Bitcoin multisig has nothing to do with cryptographic secret sharing schemes. Traditional secret sharing relies on fancy mathematical tricks like representing some secret as a polynomial and handing out, say, 10 points on that polynomial, such that any 5 of them are enough to determine what the original polynomial is. Bitcoin does not need that because its job isn't hiding secrets - rather, it's verification. In the case of Bitcoin, you simply have everyone make their signatures and then have miners directly check if at least 5 of the 10 signatures are valid. So the Bitcoin protocol can theoretically be extended to support any kind of hierarchical, anarchical, pseudorandom or whatever other ruleset for transaction validation (that's right, we could implement gambling right in the blockchain!) provided that no human judgement is required to determine validity (so, "redeemable by the owner of 178gb... if <insert name here> is deceased" won't work without a trusted authority).

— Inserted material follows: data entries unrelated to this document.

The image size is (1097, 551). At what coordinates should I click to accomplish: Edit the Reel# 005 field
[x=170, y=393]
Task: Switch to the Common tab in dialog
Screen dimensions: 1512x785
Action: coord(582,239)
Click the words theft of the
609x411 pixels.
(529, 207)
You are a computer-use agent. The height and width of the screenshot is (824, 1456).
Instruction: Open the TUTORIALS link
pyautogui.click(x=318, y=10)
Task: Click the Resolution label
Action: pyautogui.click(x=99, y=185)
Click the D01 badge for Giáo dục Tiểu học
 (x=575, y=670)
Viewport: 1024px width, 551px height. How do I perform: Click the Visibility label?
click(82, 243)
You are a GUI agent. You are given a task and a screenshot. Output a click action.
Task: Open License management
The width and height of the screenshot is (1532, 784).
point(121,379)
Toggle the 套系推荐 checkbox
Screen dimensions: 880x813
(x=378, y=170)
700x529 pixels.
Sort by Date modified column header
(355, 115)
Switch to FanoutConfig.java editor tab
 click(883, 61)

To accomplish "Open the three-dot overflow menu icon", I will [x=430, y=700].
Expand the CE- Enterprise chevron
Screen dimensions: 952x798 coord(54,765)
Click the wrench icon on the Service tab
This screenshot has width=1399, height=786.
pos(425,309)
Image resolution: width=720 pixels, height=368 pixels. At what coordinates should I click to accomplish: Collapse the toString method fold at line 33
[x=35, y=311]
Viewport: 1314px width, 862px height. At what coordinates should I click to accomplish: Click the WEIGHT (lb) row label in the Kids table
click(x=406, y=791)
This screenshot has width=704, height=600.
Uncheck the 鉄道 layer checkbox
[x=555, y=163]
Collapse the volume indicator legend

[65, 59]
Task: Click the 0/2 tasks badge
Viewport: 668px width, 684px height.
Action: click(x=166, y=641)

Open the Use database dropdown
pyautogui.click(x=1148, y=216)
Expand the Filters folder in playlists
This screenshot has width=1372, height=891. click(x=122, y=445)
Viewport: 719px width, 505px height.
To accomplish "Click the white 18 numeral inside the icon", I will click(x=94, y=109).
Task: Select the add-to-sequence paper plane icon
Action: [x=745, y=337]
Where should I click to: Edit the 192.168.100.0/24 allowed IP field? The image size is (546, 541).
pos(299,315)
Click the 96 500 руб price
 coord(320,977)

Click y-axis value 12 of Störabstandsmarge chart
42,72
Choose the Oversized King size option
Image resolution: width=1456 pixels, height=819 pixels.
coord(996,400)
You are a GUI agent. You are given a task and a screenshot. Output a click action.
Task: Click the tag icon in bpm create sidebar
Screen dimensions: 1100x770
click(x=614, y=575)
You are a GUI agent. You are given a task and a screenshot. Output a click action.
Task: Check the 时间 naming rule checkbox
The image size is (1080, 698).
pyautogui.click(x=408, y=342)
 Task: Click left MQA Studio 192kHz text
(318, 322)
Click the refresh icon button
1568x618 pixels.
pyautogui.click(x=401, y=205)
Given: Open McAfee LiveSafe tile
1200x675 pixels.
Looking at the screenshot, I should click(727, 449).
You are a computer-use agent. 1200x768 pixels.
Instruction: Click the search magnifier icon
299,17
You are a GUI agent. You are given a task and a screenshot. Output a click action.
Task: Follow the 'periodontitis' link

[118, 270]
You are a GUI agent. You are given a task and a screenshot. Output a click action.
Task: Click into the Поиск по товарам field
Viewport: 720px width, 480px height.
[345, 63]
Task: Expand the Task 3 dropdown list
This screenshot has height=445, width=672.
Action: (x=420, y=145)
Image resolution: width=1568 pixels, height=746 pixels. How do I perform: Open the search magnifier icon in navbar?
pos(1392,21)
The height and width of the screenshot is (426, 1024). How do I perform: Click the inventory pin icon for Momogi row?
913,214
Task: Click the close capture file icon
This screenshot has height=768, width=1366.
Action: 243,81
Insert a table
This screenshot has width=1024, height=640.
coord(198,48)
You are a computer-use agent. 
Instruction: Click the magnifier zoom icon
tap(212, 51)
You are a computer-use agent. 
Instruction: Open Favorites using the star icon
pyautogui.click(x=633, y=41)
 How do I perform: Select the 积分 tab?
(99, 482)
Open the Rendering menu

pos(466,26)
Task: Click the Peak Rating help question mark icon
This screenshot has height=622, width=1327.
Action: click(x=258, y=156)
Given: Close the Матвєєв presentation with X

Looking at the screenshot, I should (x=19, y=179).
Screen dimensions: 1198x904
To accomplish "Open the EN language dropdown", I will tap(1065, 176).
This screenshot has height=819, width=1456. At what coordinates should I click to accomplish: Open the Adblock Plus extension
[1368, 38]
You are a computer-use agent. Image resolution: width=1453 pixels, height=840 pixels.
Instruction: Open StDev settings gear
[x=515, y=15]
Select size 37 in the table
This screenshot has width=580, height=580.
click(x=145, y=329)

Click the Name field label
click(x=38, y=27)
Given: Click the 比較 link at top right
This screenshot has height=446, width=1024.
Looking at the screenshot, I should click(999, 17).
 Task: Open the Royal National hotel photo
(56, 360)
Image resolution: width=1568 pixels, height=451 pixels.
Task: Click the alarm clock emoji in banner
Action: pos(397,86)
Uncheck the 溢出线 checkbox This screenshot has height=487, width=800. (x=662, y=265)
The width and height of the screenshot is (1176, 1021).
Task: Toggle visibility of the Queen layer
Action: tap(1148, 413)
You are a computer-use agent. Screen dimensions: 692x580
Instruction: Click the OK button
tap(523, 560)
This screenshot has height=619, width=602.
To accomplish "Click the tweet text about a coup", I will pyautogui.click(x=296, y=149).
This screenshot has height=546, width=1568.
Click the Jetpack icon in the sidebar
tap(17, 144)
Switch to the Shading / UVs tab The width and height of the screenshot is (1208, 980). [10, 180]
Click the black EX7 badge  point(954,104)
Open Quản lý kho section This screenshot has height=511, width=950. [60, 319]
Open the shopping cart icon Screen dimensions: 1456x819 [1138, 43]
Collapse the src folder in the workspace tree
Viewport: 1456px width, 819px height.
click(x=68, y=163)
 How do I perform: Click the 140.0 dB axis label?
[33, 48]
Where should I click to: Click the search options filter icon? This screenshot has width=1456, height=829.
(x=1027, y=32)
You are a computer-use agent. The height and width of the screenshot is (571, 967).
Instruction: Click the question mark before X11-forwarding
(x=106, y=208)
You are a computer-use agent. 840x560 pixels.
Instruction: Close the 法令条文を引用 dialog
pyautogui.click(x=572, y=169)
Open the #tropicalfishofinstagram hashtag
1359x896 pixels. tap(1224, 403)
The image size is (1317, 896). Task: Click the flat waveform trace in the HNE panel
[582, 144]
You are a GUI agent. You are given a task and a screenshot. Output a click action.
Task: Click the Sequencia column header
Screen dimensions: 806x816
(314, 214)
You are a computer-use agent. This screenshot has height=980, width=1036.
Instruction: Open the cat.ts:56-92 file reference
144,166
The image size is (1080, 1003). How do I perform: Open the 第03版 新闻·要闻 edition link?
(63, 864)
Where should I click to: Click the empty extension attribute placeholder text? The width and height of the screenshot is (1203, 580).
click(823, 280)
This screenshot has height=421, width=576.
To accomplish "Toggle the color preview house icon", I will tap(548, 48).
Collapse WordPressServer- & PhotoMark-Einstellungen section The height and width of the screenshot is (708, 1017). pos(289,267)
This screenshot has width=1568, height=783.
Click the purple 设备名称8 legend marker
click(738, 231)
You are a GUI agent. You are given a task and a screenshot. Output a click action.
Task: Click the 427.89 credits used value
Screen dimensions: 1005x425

As for what is possible right now, I'm looking at
https://en.bitcoin.it/wiki/Script, and it looks like there's a lot of opcodes that nobody seems to be taking advantage of yet. Might something like
(sig) (pubkey) OP_CHECKSIG (sig) (pubkey) OP_CHECKSIG (sig) (pubkey) OP_CHECKSIG OP_ADD OP_ADD 2 OP_GREATERTHANOREQUAL
(sig) (pubkey) OP_CHECKSIG (sig) (pubkey) OP_CHECKSIG (sig) (pubkey) OP_CHECKSIG OP_ADD OP_ADD 2 OP_GREATERTHANOREQUAL
(sig) (pubkey) OP_CHECKSIG (sig) (pubkey) OP_CHECKSIG (sig) (pubkey) OP_CHECKSIG OP_ADD OP_ADD 2 OP_GREATERTHANOREQUAL
OP_ADD OP_ADD 2 OP_GREATERTHANOREQUAL
for a "2-of-3 per group, 2 groups out of 3" transaction work?